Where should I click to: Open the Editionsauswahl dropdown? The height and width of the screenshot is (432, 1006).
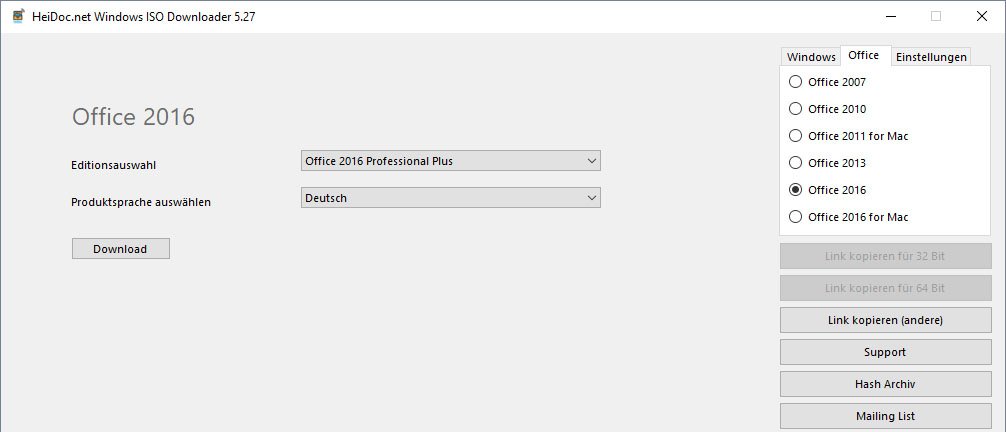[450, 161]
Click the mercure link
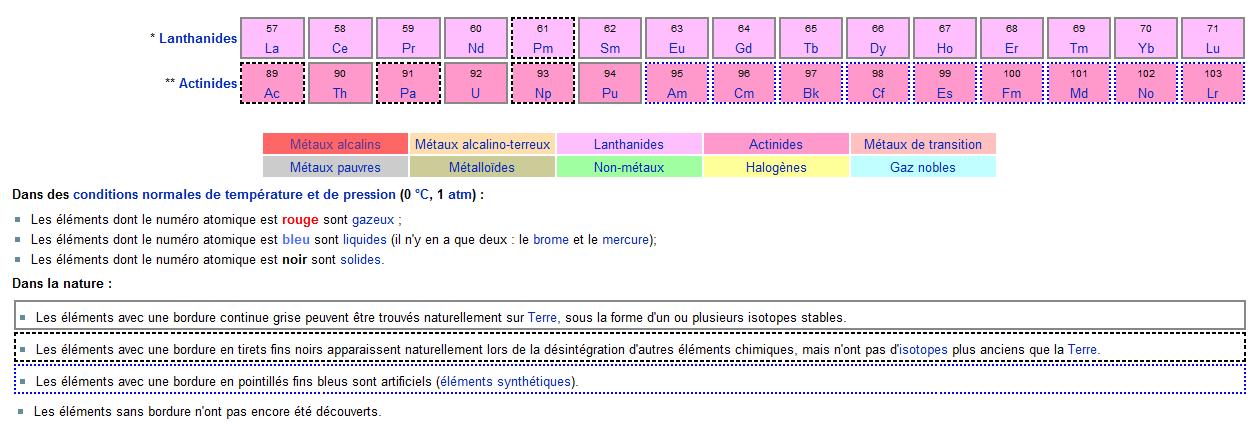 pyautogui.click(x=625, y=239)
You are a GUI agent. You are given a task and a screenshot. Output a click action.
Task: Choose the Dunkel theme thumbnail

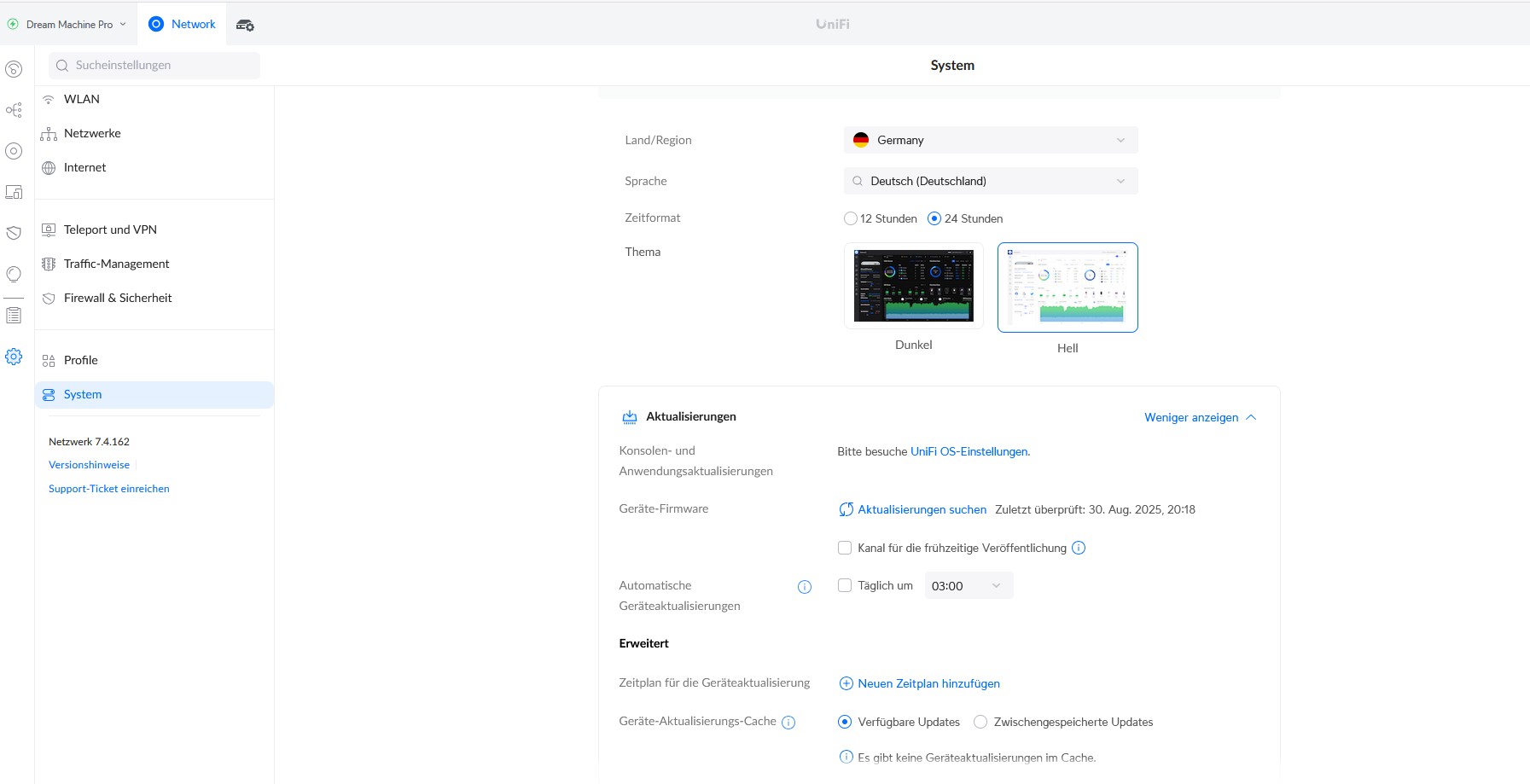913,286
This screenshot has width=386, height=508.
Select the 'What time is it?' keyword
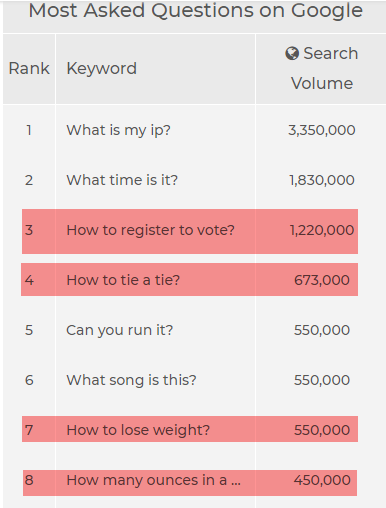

--- The task ---
Would you transcribe the listing above line by line, exactly, leaving every picture out?

--- Result ---
Where should I click to: Open the Editionsauswahl dropdown? The height and width of the screenshot is (432, 1006).
[450, 161]
Click the mercure link
 pyautogui.click(x=625, y=239)
You are a GUI agent. You are given a task and a screenshot. Output a click action.
Task: Choose the Dunkel theme thumbnail

913,286
This screenshot has width=386, height=508.
Select the 'What time is it?' keyword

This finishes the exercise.